The fight for tolerance

It was standing room only in Council Hall last Thursday when St. John’s students and faculty filled in to hear acclaimed author and NYU Professor Francis E. Peters unfold what he calls, “The Intolerance of Belief – Living with the First Commandment.”

“There are two exclusionary notions within monotheism that is its basis for principle intolerance,” Peters said. “These notions are [that] members of religion are chosen people, and some day these chosen people will go to a promised land.”

Citing the Qur’an and referencing major religious movements in the world, Peters educated students about the religious intolerance for freedom of belief, and cleared up common American views of Muslim violence.

“Muslims are no more violent than Jews or Christians,” Peters said. “Muslims weren’t affected by the Thirty Years War in Europe, or the Enlightenment. They’re not accustomed to secular values because they didn’t live with them for over 300 years like the Jews or Christians did. This difference labels them as violent.”

Peters also spoke about the confusing “Theory of Abrogation” within Islam, which says that God can replace a verse in the Qur’an with one he feels is more up to date. He explained that the Qur’an once said that there is no coercion in religion, and later changed, telling believers to pursue the unbelievers, and kill them if they do not submit.

At one point during the lecture, Peters was challenged by a St. John’s professor who disagreed with his claim that Islam is violent.

Peters responded, “Did anybody hear me call Islam violent?” which was met with silence from the audience. He then went on to say, “I’ve written hundred of thousands of words on the subject. I’d suggest you read them, and if you still feel like I’m calling Islam violent, come back and talk to me.”

Peters gladly answered all audience questions, but was obviously frustrated with people asking him to analyze the contemporary political structure of eastern society by repeating, “I’m not a political scientist” to such questions.

The event, which was presented by the University Honors Program, received positive reactions in general.

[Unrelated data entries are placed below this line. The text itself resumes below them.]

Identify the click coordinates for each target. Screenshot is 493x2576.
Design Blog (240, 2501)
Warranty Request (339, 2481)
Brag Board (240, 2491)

“The lecture was really good in the way he was able to offer several different viewpoints on various topics,” freshman Andrew Conde said. “I’m glad I came and thought he really opened up a talk worthy of discussion.”

“He was a little one sided in how he interpreted the way Muslim society acts,” said freshman Sal Himani. “It was a western view of eastern society, but even so, the lecture was great. It was definitely worthwhile to hear him speak.”